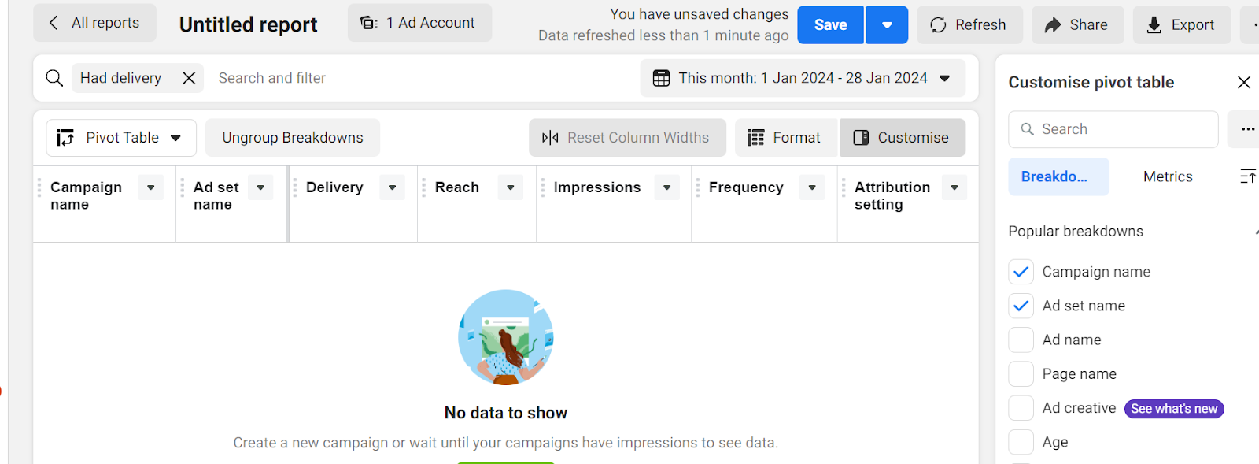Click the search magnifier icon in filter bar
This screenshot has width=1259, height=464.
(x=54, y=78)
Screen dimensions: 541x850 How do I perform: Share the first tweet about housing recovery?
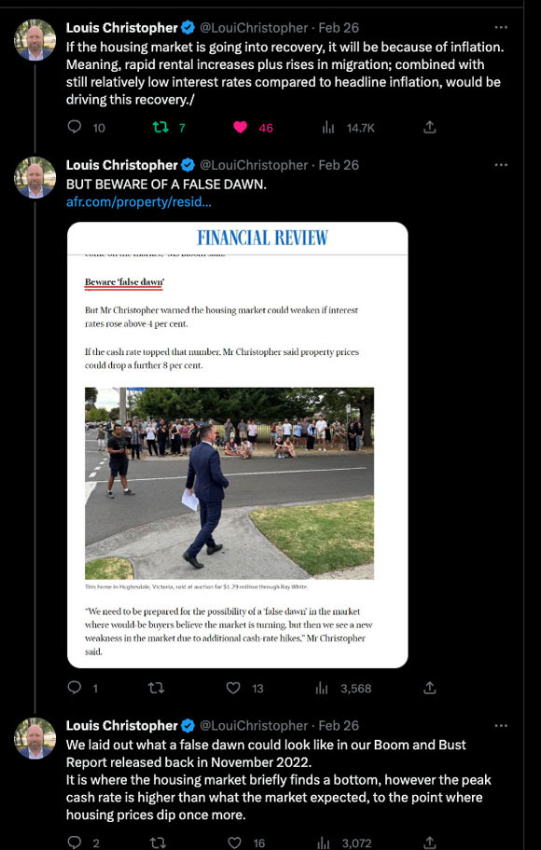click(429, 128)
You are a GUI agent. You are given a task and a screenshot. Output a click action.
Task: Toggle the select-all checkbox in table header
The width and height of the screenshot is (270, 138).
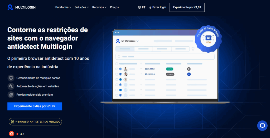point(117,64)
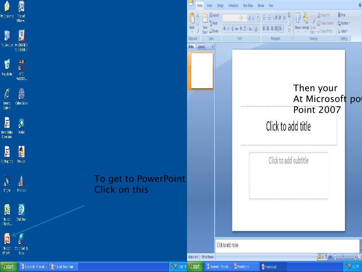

## Problem
Look above for the line containing "The width and", then retype it and each line after it to the end of the records, exactly and without pictures.

## Solution
The width and height of the screenshot is (270, 138).
point(117,64)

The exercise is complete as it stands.